▶ **HOW TO COMPLETE THIS TASK**
Each line below must be transcribed with no word changed.

------------------------------------

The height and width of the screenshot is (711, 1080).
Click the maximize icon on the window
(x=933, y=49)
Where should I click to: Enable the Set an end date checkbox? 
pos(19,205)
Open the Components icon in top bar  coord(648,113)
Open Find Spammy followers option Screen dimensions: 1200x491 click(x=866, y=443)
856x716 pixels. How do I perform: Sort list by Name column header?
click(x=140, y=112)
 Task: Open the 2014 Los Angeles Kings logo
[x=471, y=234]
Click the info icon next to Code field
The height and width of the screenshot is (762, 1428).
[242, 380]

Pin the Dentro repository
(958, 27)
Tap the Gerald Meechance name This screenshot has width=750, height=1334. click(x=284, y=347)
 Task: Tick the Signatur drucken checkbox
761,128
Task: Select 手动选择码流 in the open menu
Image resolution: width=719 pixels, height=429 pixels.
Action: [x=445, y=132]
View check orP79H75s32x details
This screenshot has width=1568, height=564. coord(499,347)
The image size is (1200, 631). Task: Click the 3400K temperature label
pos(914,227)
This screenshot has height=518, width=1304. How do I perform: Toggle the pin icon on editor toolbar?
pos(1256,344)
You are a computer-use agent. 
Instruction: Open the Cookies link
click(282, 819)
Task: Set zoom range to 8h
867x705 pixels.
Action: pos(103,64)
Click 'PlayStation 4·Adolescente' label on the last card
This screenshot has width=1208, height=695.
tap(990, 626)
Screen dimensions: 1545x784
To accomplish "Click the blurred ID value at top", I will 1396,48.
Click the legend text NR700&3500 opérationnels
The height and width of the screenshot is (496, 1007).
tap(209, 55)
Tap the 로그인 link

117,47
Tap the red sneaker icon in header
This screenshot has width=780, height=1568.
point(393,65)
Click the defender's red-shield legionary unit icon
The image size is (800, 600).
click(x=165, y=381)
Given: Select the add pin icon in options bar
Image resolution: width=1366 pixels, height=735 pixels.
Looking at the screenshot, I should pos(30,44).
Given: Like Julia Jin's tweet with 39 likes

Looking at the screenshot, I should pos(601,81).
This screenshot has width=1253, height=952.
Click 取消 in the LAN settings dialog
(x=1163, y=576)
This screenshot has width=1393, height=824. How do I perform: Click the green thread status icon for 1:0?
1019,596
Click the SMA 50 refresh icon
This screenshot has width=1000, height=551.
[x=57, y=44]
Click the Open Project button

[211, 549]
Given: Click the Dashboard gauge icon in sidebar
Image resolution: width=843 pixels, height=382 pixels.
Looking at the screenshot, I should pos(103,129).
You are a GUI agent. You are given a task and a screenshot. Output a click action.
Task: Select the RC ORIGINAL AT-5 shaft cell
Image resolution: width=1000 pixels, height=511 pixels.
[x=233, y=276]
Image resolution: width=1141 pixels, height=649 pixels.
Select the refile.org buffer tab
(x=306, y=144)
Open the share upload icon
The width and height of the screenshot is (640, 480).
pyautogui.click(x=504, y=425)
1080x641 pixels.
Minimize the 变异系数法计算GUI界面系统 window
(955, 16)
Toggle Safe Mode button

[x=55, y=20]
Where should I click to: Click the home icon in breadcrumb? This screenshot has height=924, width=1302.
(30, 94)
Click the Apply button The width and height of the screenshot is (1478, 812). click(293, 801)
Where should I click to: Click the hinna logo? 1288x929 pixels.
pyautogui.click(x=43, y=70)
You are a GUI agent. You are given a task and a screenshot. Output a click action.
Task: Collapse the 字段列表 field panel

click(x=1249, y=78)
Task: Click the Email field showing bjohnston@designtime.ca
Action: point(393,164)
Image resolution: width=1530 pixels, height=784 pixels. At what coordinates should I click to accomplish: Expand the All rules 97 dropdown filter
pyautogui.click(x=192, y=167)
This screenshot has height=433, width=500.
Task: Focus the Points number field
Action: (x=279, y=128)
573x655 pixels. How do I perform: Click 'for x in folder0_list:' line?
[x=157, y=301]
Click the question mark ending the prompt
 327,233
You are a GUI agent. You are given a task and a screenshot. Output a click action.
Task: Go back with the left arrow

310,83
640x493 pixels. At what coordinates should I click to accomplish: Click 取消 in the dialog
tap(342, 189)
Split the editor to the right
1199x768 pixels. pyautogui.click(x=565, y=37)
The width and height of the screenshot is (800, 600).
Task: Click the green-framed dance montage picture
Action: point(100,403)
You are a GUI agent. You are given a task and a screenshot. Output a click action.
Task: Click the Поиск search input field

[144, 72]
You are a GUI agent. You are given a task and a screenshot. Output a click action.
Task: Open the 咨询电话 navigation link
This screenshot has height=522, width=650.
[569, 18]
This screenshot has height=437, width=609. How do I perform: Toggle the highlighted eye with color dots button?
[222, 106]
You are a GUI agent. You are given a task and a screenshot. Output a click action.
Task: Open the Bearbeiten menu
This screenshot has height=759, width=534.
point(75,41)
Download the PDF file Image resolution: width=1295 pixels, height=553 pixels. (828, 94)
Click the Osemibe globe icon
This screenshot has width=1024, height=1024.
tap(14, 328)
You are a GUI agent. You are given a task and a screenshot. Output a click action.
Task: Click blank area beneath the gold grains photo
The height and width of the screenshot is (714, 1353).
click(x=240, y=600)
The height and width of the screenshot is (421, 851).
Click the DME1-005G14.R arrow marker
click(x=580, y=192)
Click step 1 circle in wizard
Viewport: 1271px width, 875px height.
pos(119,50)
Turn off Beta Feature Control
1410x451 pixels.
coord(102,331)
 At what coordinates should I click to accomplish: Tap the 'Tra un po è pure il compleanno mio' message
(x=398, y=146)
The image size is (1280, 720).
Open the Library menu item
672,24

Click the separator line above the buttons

------------------------------------

▶ **SOLVED PROBLEM**
The height and width of the screenshot is (711, 1080).
Click the maximize icon on the window
(x=933, y=49)
Where should I click to: Enable the Set an end date checkbox? 
pos(19,205)
Open the Components icon in top bar  coord(648,113)
Open Find Spammy followers option Screen dimensions: 1200x491 click(x=866, y=443)
856x716 pixels. How do I perform: Sort list by Name column header?
click(x=140, y=112)
 Task: Open the 2014 Los Angeles Kings logo
[x=471, y=234]
Click the info icon next to Code field
The height and width of the screenshot is (762, 1428).
[242, 380]

Pin the Dentro repository
(958, 27)
Tap the Gerald Meechance name This screenshot has width=750, height=1334. click(x=284, y=347)
 Task: Tick the Signatur drucken checkbox
761,128
Task: Select 手动选择码流 in the open menu
Image resolution: width=719 pixels, height=429 pixels.
Action: [x=445, y=132]
View check orP79H75s32x details
This screenshot has width=1568, height=564. coord(499,347)
The image size is (1200, 631). Task: Click the 3400K temperature label
pos(914,227)
This screenshot has height=518, width=1304. How do I perform: Toggle the pin icon on editor toolbar?
pos(1256,344)
You are a computer-use agent. 
Instruction: Open the Cookies link
click(282, 819)
Task: Set zoom range to 8h
867x705 pixels.
Action: pos(103,64)
Click 'PlayStation 4·Adolescente' label on the last card
This screenshot has width=1208, height=695.
tap(990, 626)
Screen dimensions: 1545x784
To accomplish "Click the blurred ID value at top", I will 1396,48.
Click the legend text NR700&3500 opérationnels
The height and width of the screenshot is (496, 1007).
tap(209, 55)
Tap the 로그인 link

117,47
Tap the red sneaker icon in header
This screenshot has width=780, height=1568.
point(393,65)
Click the defender's red-shield legionary unit icon
The image size is (800, 600).
click(x=165, y=381)
Given: Select the add pin icon in options bar
Image resolution: width=1366 pixels, height=735 pixels.
Looking at the screenshot, I should pos(30,44).
Given: Like Julia Jin's tweet with 39 likes

Looking at the screenshot, I should pos(601,81).
This screenshot has width=1253, height=952.
Click 取消 in the LAN settings dialog
(x=1163, y=576)
This screenshot has width=1393, height=824. How do I perform: Click the green thread status icon for 1:0?
1019,596
Click the SMA 50 refresh icon
This screenshot has width=1000, height=551.
[x=57, y=44]
Click the Open Project button

[211, 549]
Given: Click the Dashboard gauge icon in sidebar
Image resolution: width=843 pixels, height=382 pixels.
Looking at the screenshot, I should pos(103,129).
You are a GUI agent. You are given a task and a screenshot. Output a click action.
Task: Select the RC ORIGINAL AT-5 shaft cell
Image resolution: width=1000 pixels, height=511 pixels.
[x=233, y=276]
Image resolution: width=1141 pixels, height=649 pixels.
Select the refile.org buffer tab
(x=306, y=144)
Open the share upload icon
The width and height of the screenshot is (640, 480).
pyautogui.click(x=504, y=425)
1080x641 pixels.
Minimize the 变异系数法计算GUI界面系统 window
(955, 16)
Toggle Safe Mode button

[x=55, y=20]
Where should I click to: Click the home icon in breadcrumb? This screenshot has height=924, width=1302.
(30, 94)
Click the Apply button The width and height of the screenshot is (1478, 812). click(293, 801)
Where should I click to: Click the hinna logo? 1288x929 pixels.
pyautogui.click(x=43, y=70)
You are a GUI agent. You are given a task and a screenshot. Output a click action.
Task: Collapse the 字段列表 field panel

click(x=1249, y=78)
Task: Click the Email field showing bjohnston@designtime.ca
Action: point(393,164)
Image resolution: width=1530 pixels, height=784 pixels. At what coordinates should I click to accomplish: Expand the All rules 97 dropdown filter
pyautogui.click(x=192, y=167)
This screenshot has height=433, width=500.
Task: Focus the Points number field
Action: (x=279, y=128)
573x655 pixels. How do I perform: Click 'for x in folder0_list:' line?
[x=157, y=301]
Click the question mark ending the prompt
 327,233
You are a GUI agent. You are given a task and a screenshot. Output a click action.
Task: Go back with the left arrow

310,83
640x493 pixels. At what coordinates should I click to accomplish: Click 取消 in the dialog
tap(342, 189)
Split the editor to the right
1199x768 pixels. pyautogui.click(x=565, y=37)
The width and height of the screenshot is (800, 600).
Task: Click the green-framed dance montage picture
Action: point(100,403)
You are a GUI agent. You are given a task and a screenshot. Output a click action.
Task: Click the Поиск search input field

[144, 72]
You are a GUI agent. You are given a task and a screenshot. Output a click action.
Task: Open the 咨询电话 navigation link
This screenshot has height=522, width=650.
[569, 18]
This screenshot has height=437, width=609. How do I perform: Toggle the highlighted eye with color dots button?
[222, 106]
You are a GUI agent. You are given a task and a screenshot. Output a click action.
Task: Open the Bearbeiten menu
This screenshot has height=759, width=534.
point(75,41)
Download the PDF file Image resolution: width=1295 pixels, height=553 pixels. (828, 94)
Click the Osemibe globe icon
This screenshot has width=1024, height=1024.
tap(14, 328)
You are a GUI agent. You are given a task and a screenshot. Output a click action.
Task: Click blank area beneath the gold grains photo
The height and width of the screenshot is (714, 1353).
click(x=240, y=600)
The height and width of the screenshot is (421, 851).
Click the DME1-005G14.R arrow marker
click(x=580, y=192)
Click step 1 circle in wizard
Viewport: 1271px width, 875px height.
pos(119,50)
Turn off Beta Feature Control
1410x451 pixels.
coord(102,331)
 At what coordinates should I click to accomplish: Tap the 'Tra un po è pure il compleanno mio' message
(x=398, y=146)
The image size is (1280, 720).
Open the Library menu item
672,24

Click the separator line above the buttons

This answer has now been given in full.